Entidades da Arquivologia e da História se manifestam sobre paralisia do Memórias Reveladas
Ano VI – Edição 263
Prestes a completar seu sexagésimo aniversário, o Golpe Civil-Militar de 1964 voltou à pauta de arquivistas e historiadores. Na terça, 30, o blog Ponto de Vista, mantido pela Associação de Arquivistas de São Paulo (ARQ-SP) publicou “A paralisação do Memórias Reveladas e os 60 anos do Golpe Militar”. O artigo denuncia a “morosidade” do Arquivo Nacional em recompor os trabalhos do Centro de Referência das Lutas Políticas No Brasil (1964-1985): Memórias Reveladas.
O Memórias Reveladas surgiu em 2009, com o propósito de dar acesso aos arquivos da ditadura de 64 e das múltiplas ações de resistência ao regime. Coordenado pelo AN, o centro mantém uma base de dados sobre instituições e acervos referentes ao tema, além de um Prêmio de Pesquisa destinado a dar visibilidade a trabalhos que utilizem fontes documentais do período entre 1964 e 1985. O Centro já promoveu eventos, exposições e editou publicações sobre a temática.
Durante o governo de Jair Bolsonaro (2019-2022), a iniciativa sofreu uma série de ataques. Como ressalta a ARQ-SP, naquele período “o Memórias Reveladas foi alvo de inúmeras denúncias públicas sobre a tentativa de esvaziamento de suas atividades”. Além de ter sido institucionalmente rebaixado, o Centro também viu interrompidas ou prejudicadas as atividades relativas à disponibilização de acervos e a publicação das obras agraciadas com a edição de 2017 do Prêmio Memórias Reveladas.

*Tarefas:*
1 – De acordo com o texto, em que ano surgiu o Memórias Reveladas?
2 – Transforme em lista o parágrafo do texto que começa com "O Memórias Reveladas surgiu em 2009", preservando os fatos principais.

*Dados:*

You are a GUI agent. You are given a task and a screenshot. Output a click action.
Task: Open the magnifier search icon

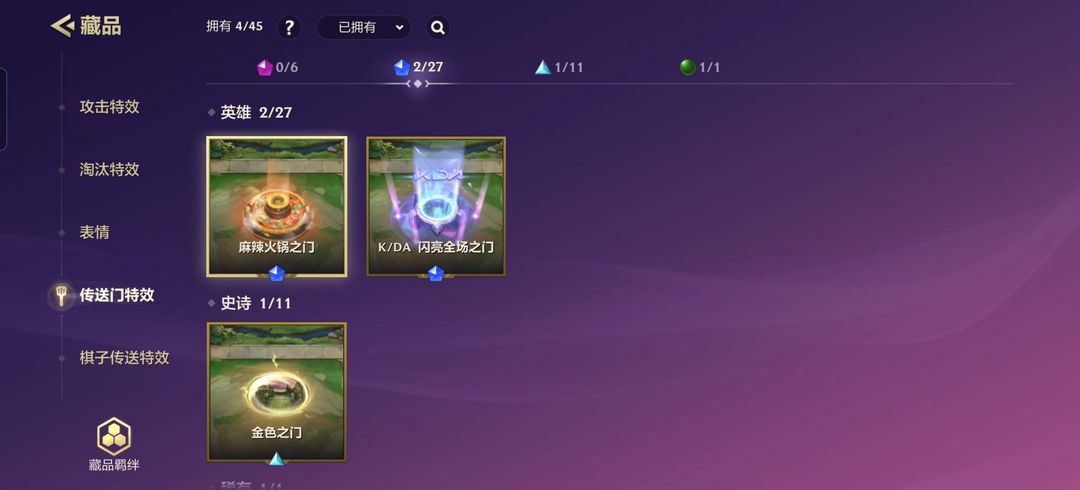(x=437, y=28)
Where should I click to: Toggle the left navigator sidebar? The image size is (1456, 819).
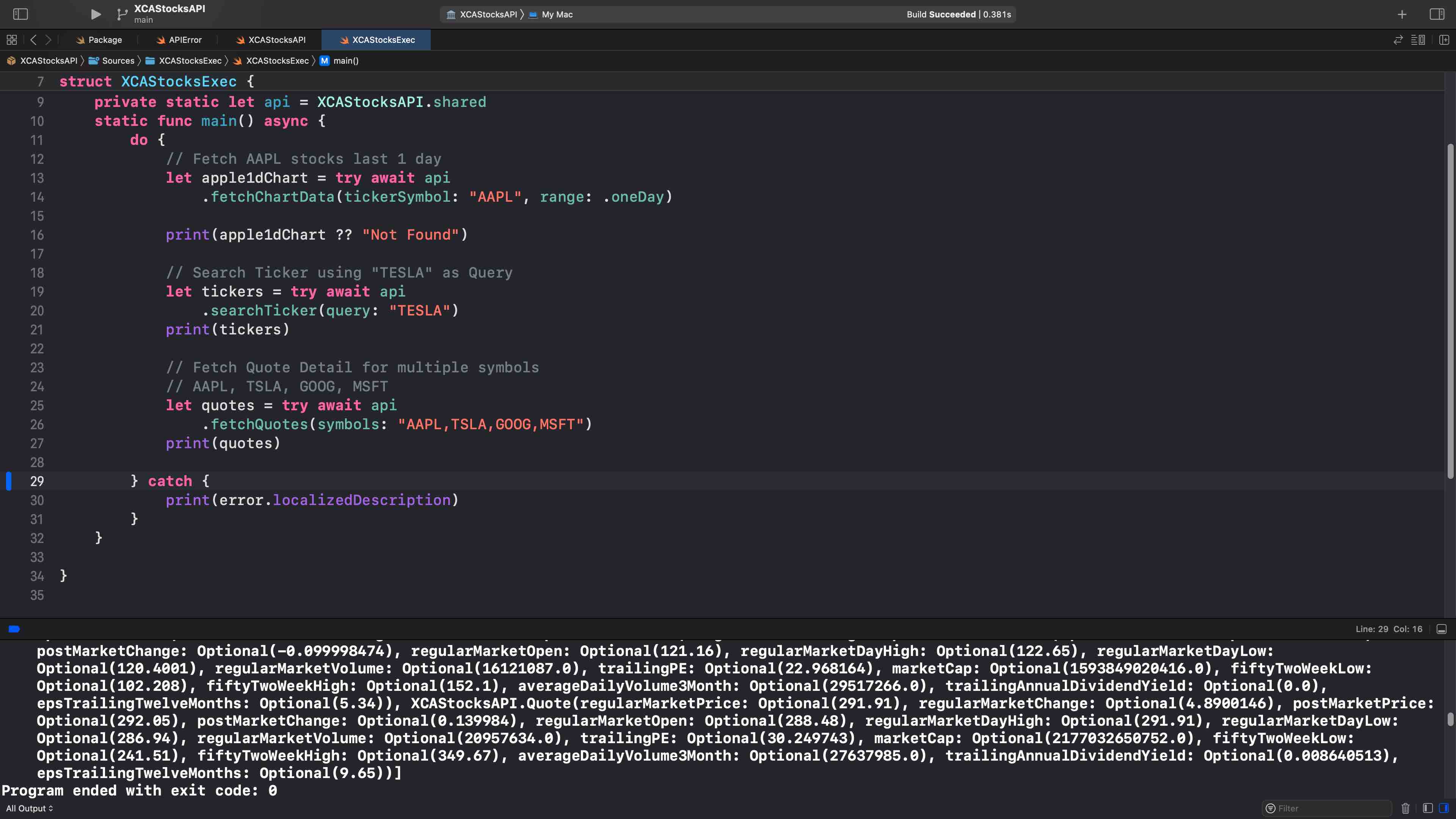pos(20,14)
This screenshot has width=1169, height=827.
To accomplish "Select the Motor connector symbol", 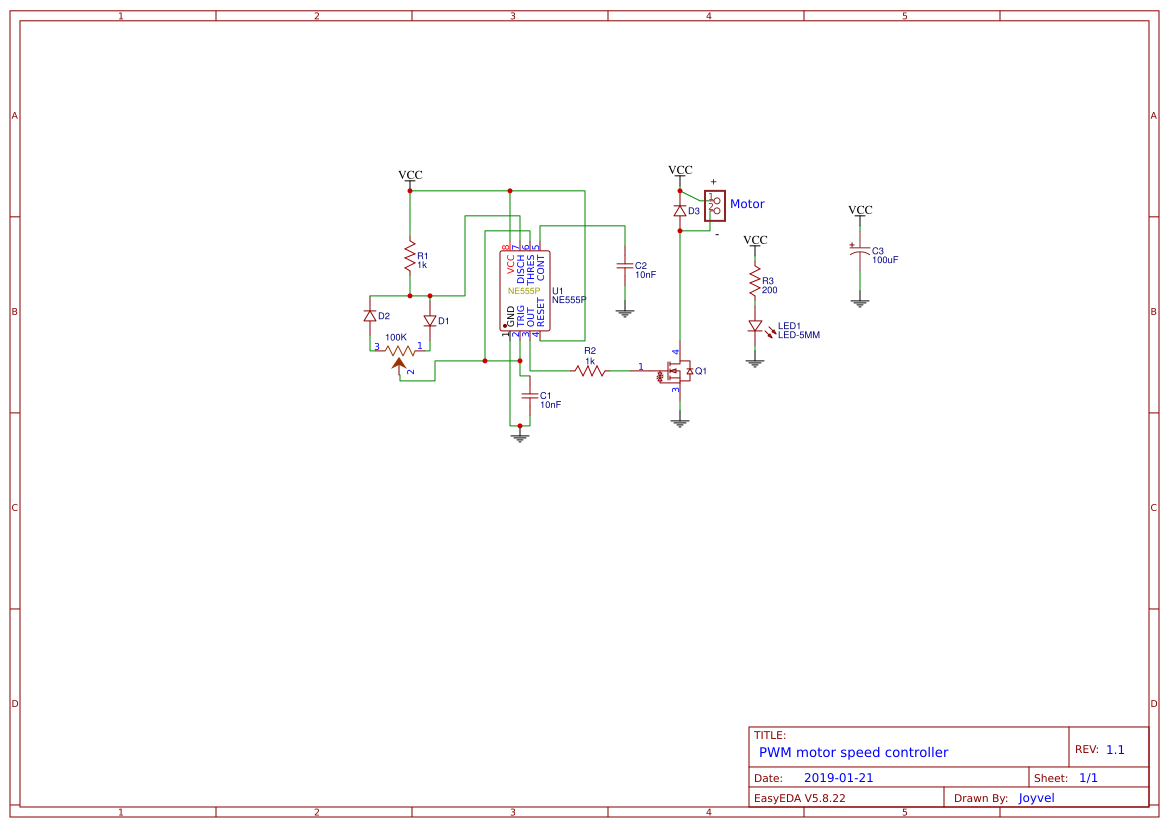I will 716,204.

*Respostas por tarefa:*
1 – Em 2009.

2 –
- Criado em 2009 para dar acesso aos arquivos da ditadura de 64 e às múltiplas ações de resistência ao regime.
- Coordenado pelo Arquivo Nacional (AN).
- Mantém uma base de dados sobre instituições e acervos referentes ao tema.
- Concede um Prêmio de Pesquisa que dá visibilidade a trabalhos com fontes documentais de 1964 a 1985.
- Já promoveu eventos e exposições e editou publicações sobre a temática.